Spiced Pumpkin and Bacon Soup
Add even more spice and delicious salty flavour to the pumpkin soup you already love by throwing some bacon into the mix.
- 1 tbsp olive oil
- 7 oz onions sliced
- 3 lb pumpkin peeled, de-seeded and cubed
- 4-1/2 oz bacon diced
- 1 tbsp ground cumin
- 1 pint vegetable stock
- to taste salt
- to taste ground black pepper
- to taste coriander
- Heat the oil in a saucepan and add the onions. Stir to coat them with oil, then cover and cook them over a low heat for 5-10 minutes until they start to soften, stirring occasionally.

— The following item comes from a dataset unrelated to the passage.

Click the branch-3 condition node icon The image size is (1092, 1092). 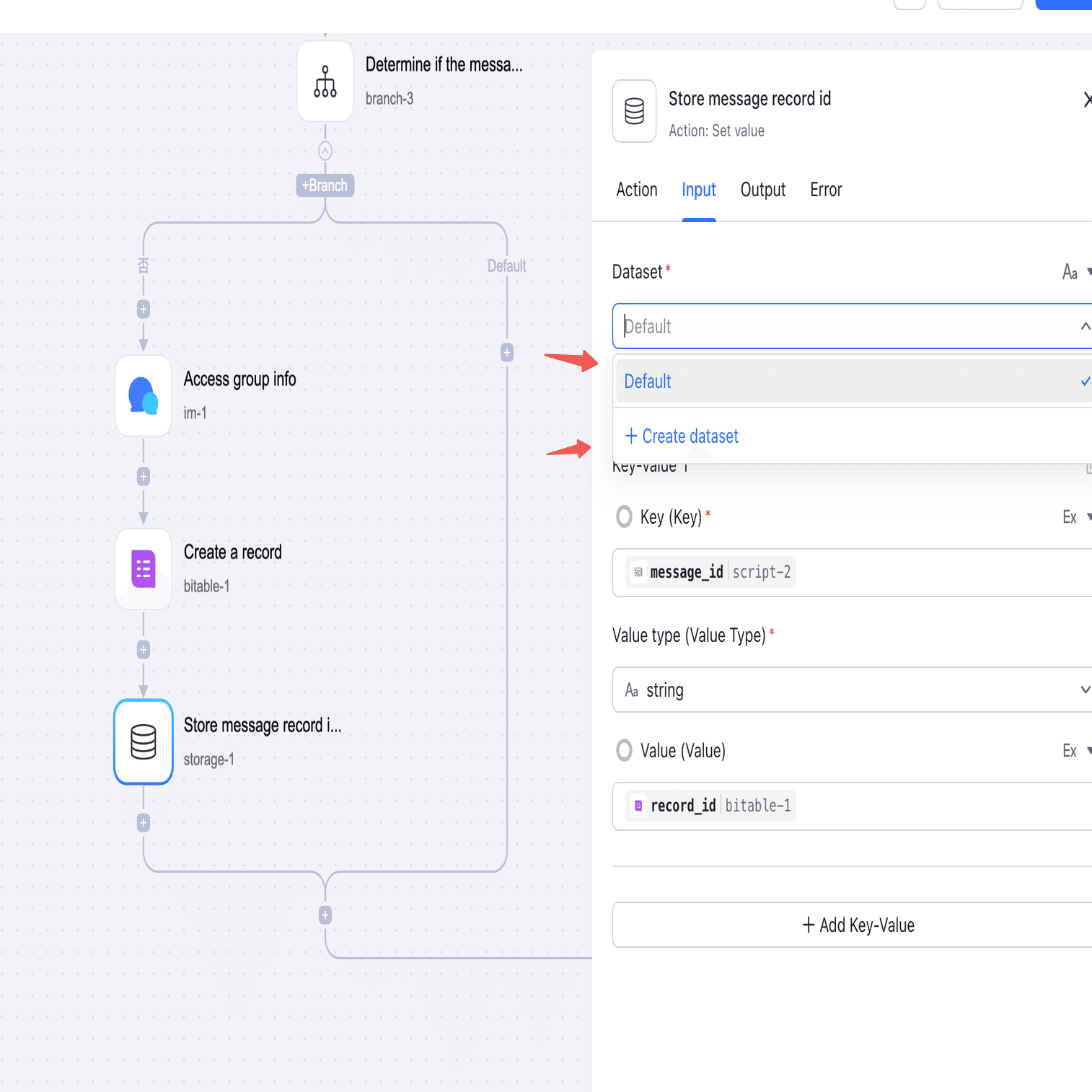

- Add the pumpkin, bacon, and cumin to the pan. Stir, then cover and simmer for 10 minutes, stirring occasionally.
- Add the stock, raise the heat and simmer, uncovered, for 20 minutes, or until the pumpkin is tender.
- Purée the soup with a hand-held mixer or in a food processor.
- Season to taste, garnish with coriander and black pepper, and serve, accompanied by a crusty bread roll, if you like.
If fresh pumpkin is unavailable, use 15 oz (425 g) canned, unsweetened pumpkin, usually found on supermarkets’ canned fruit shelves.